**JOB**
Please continue the forum post below on two collaborative mapping challenge ideas, picking up right after its last sentence.

**PASSAGE**
# Community Participation > Mapping Challenge Suggestions >  Two more (probably) unworkable challenge ideas

## Ramah

Hey there,

So I'm not sure how I got there but last night I was considering challenge ideas and I was stuck with the idea of collaborating and guidance. So I had two ideas (or rather, one idea that morphed into another connected one) that I thought I'd share.

The first is a straight up collaboration though in order to prevent one person doing most of the work screenies would need to be posted at every changeover.
So, somehow two partners are chosen/assigned.  One person starts and maybe does the landmass shape or something. Then it is handed over in a single flat image to the other person and that is developed, maybe up to an agreed upon position. Then it is handed back again with a screeny posted to show progress. This continues till the map is done. Both artists are credited with the win if their map is voted for.
I can see various problems here, in that it needs an even number of entrants and both artists would need to be reasonably dedicated to hitting their own deadlines for each changeover etc. I think it could be pretty cool though.

The second idea is stranger though in that the collaboration takes the form of art direction. Each person is assigned a director (as long as there are two entrants it works - no need for an even number of entrants on this one) and that person dictates everything that happens on your map. They tell you what style of map they want. They tell you what they want on it. They tell you to change this part as it isn't good enough. They tell you to change that colour... etc... basically what you would expect to get from a client. The winner of the gold compass could possibly be the director and not the artist...

**SUPPLIED DATA**

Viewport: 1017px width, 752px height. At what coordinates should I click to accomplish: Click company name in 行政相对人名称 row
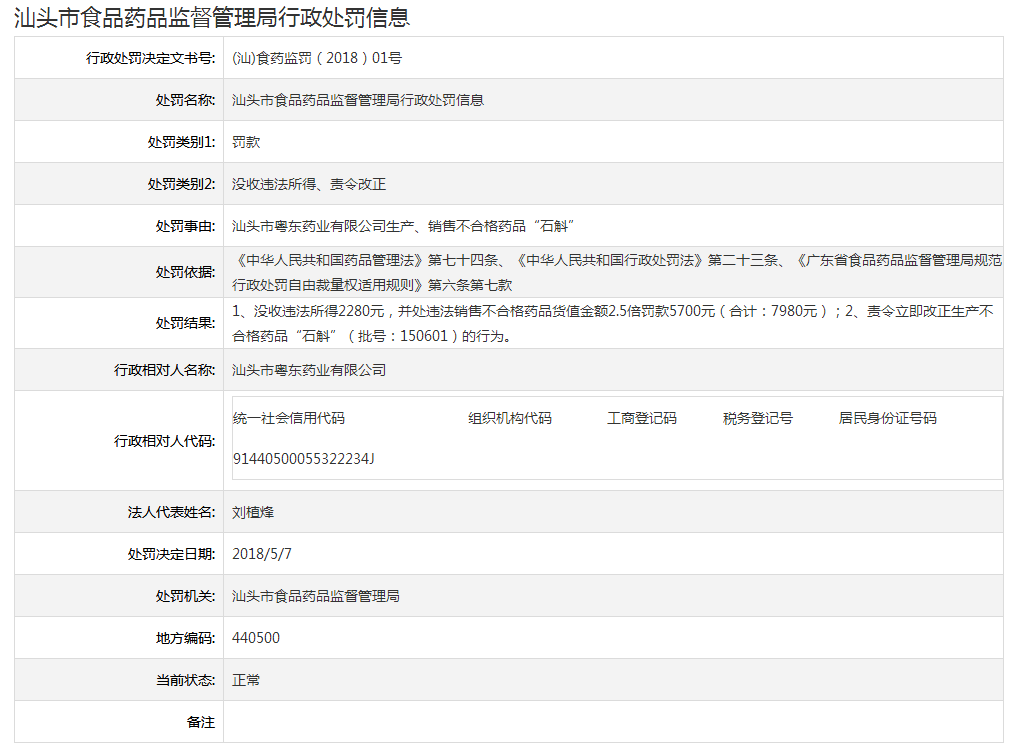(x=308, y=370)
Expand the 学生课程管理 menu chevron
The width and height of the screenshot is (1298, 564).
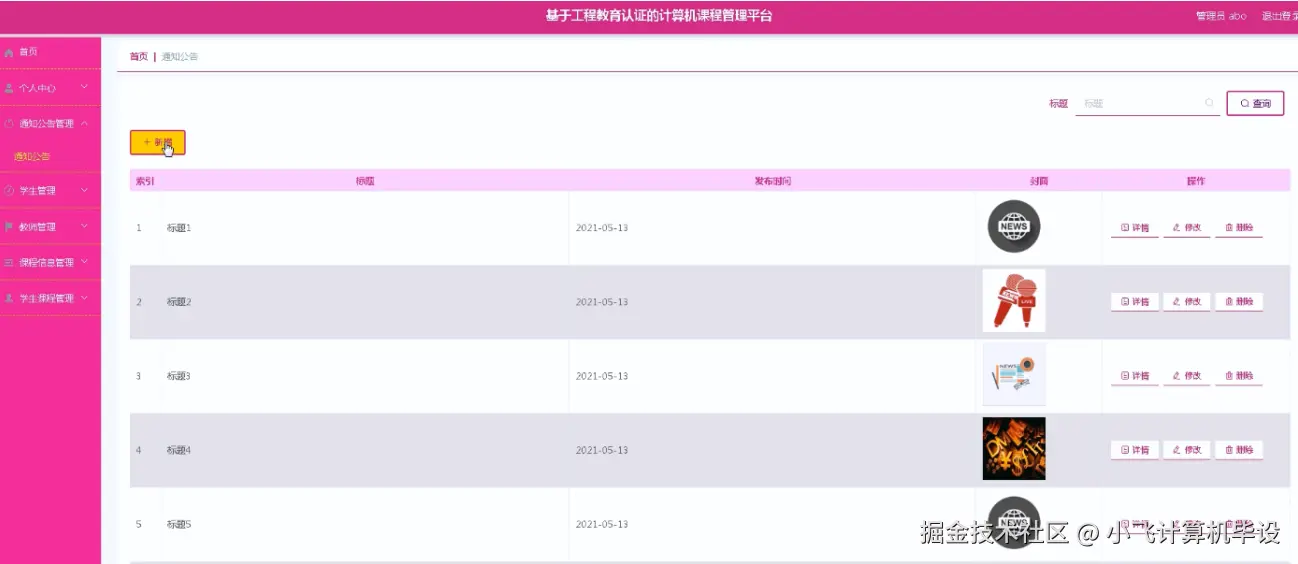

**TASK ANSWER**
Anyway, a couple of ideas to think on.

----------


## - Max -

Interesting ideas. I like it. I guess that theproblem is to match the challengers schedules in the first idea but well, sounds great though!

----------


## Larb

I like the idea of the collaboration one. Of course the only issue is schedules and communication I suppose. And getting people to pair up. I wonder if stretching it across two months would mitigate those problems though.

----------


## - Max -

2 months would do the thing I think. And getting people to pair up coming with different styles, workflows or technical background is what I would find interesting in this kind of challenge.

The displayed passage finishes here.